*** Begin section ***

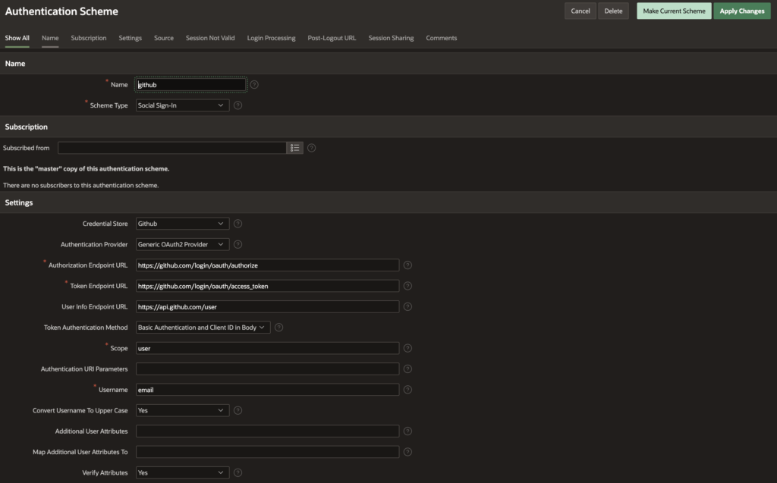Click help icon for Token Endpoint URL

pos(407,286)
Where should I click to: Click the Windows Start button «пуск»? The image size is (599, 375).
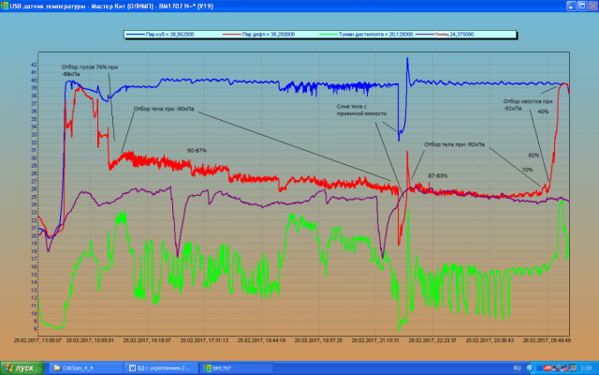tap(20, 368)
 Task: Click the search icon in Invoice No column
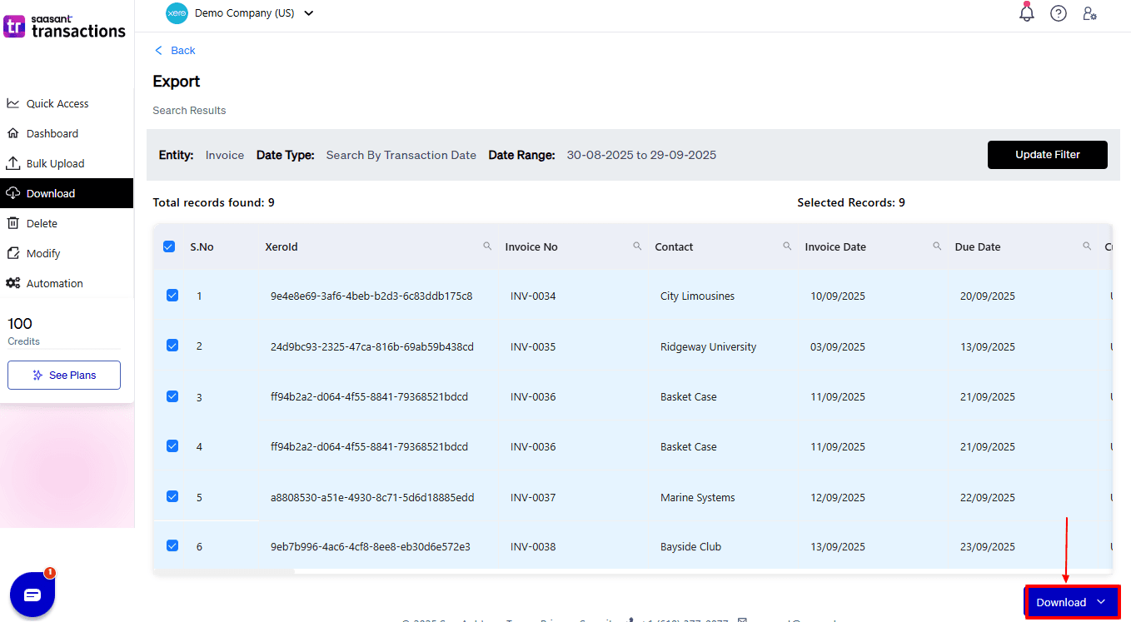[x=637, y=246]
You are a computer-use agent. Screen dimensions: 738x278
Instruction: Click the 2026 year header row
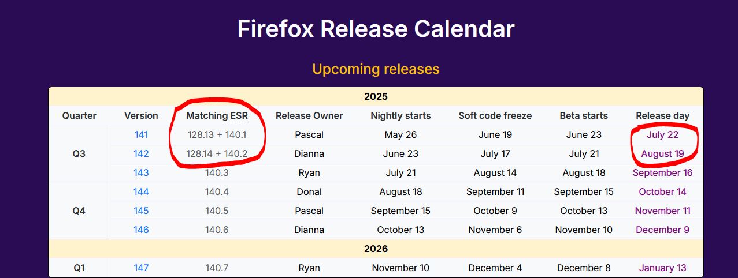pos(376,249)
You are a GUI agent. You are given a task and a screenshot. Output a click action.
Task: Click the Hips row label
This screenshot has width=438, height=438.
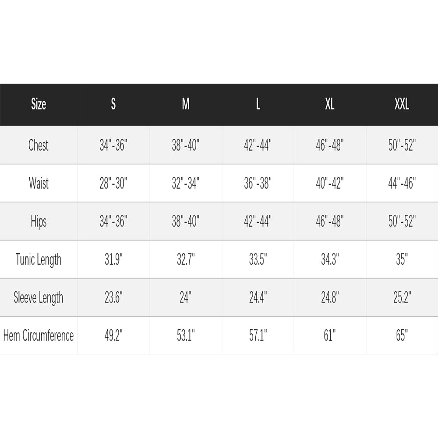(39, 221)

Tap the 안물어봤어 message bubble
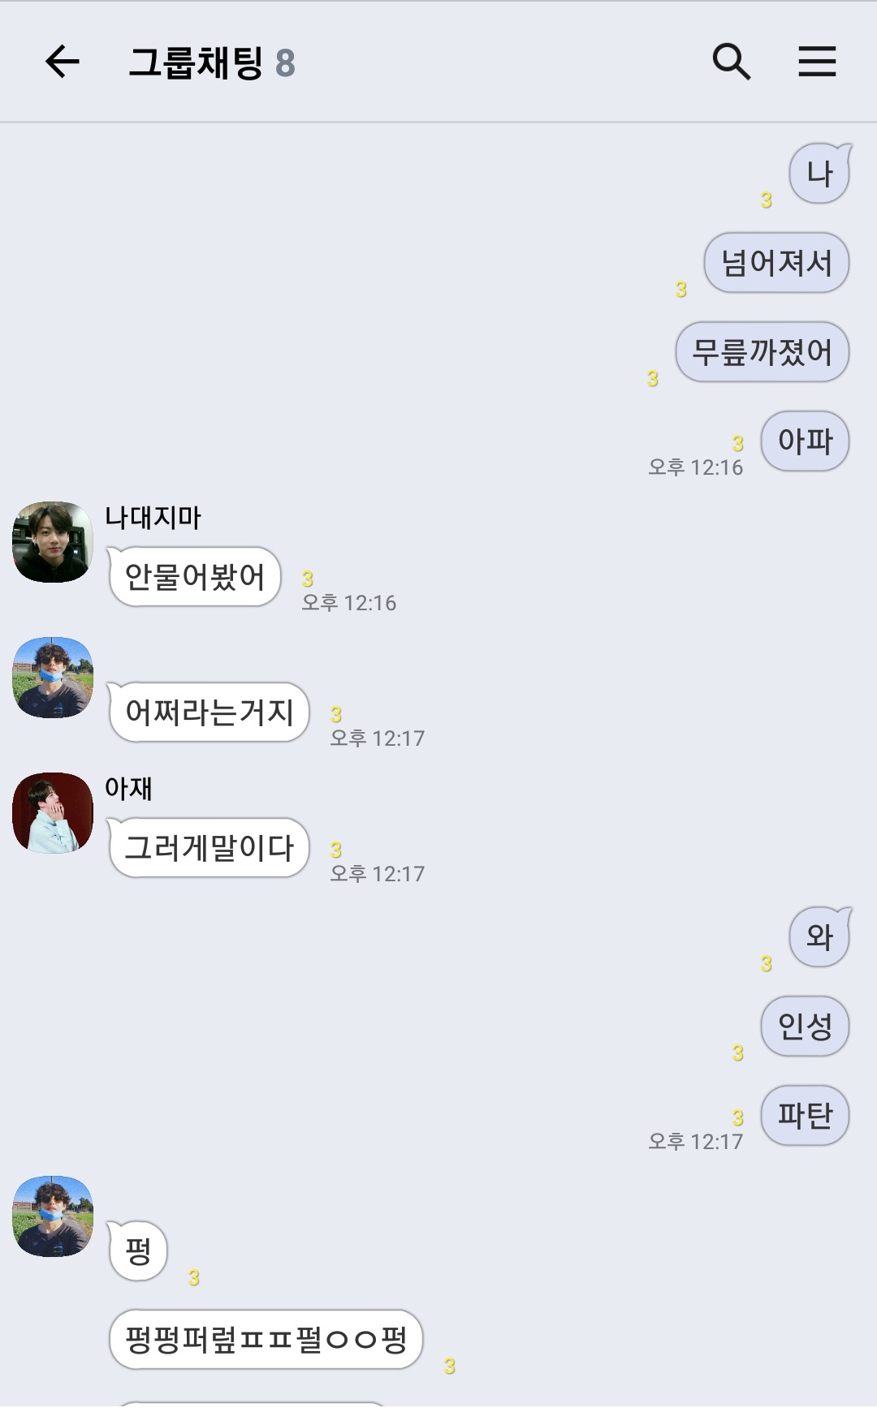[194, 577]
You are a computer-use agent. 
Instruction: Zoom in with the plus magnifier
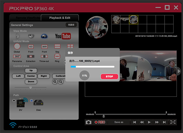(55, 82)
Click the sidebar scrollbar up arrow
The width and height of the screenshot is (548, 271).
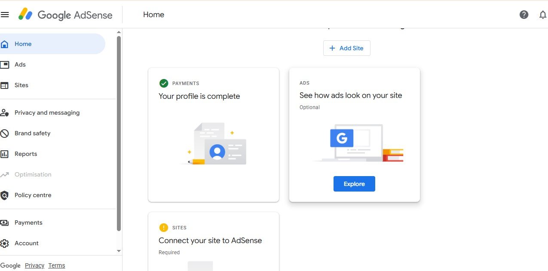[x=119, y=32]
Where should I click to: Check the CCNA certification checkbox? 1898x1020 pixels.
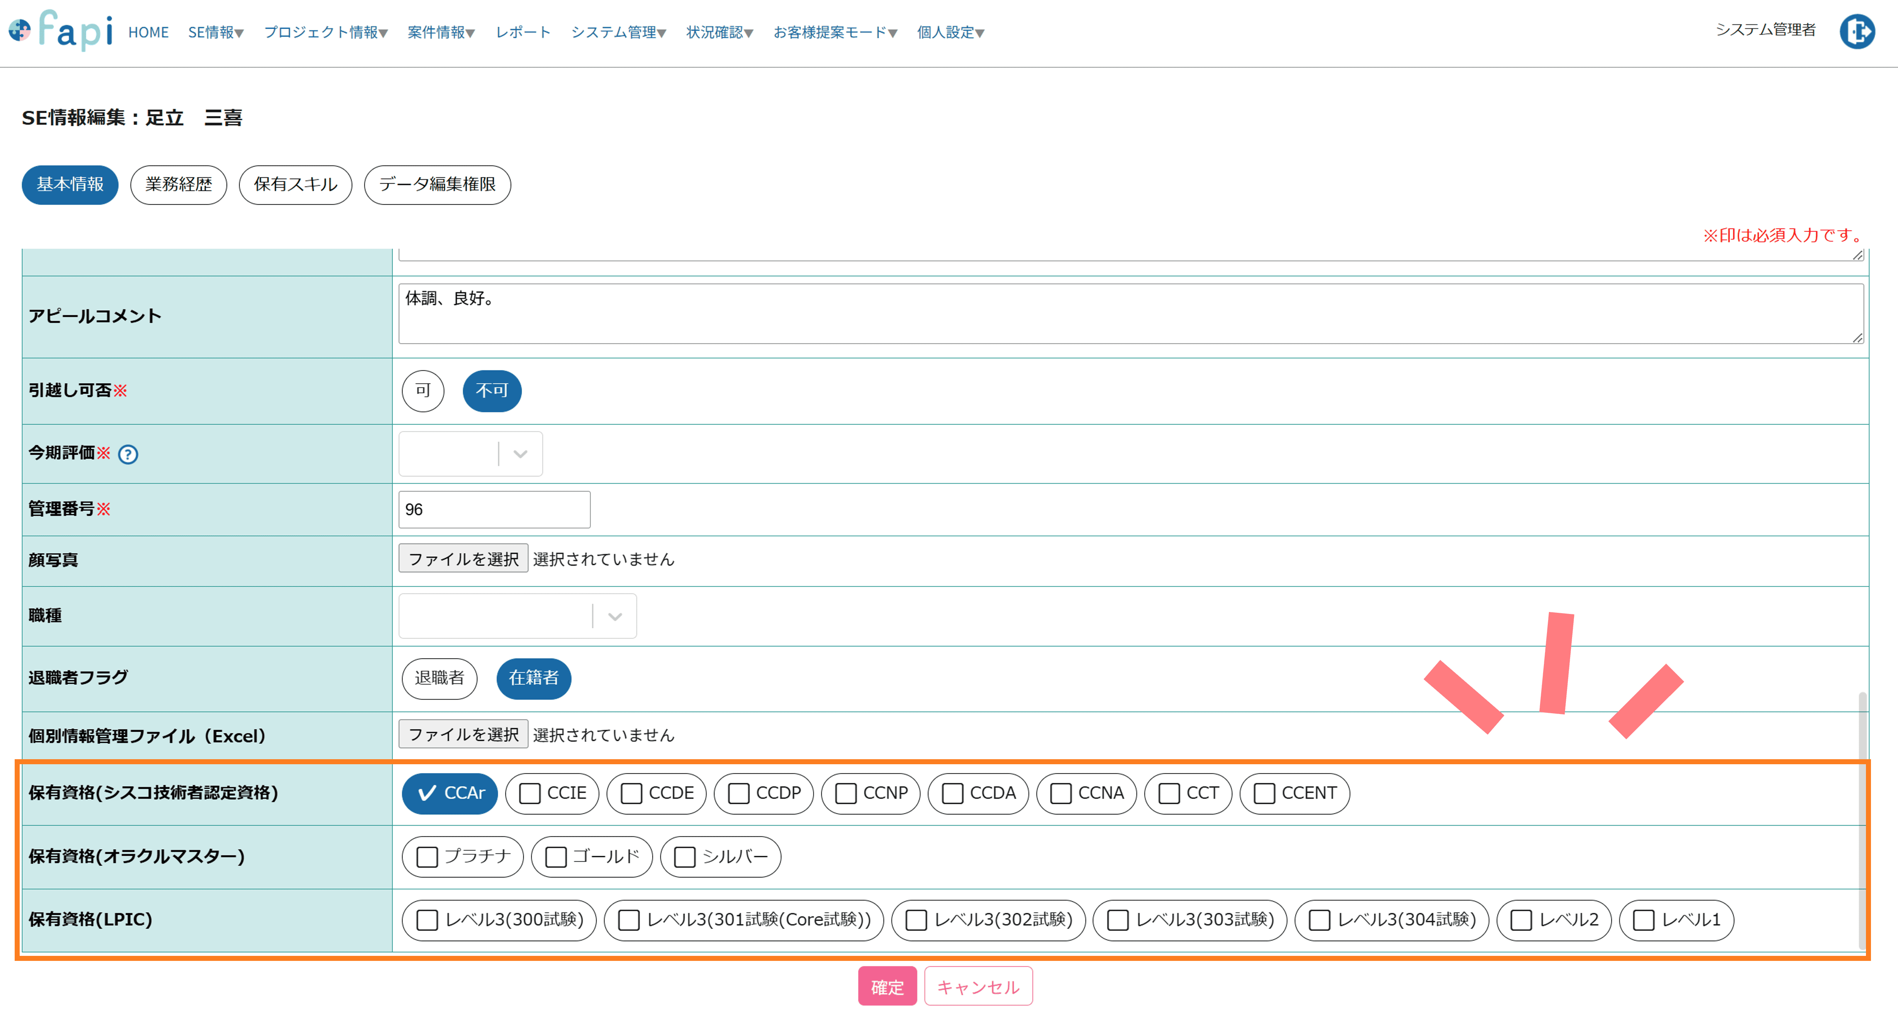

*** End section ***

# [Required work]
What is the number of lines above that contain the string "computer"? Answer with that number only.

# [Response box]
2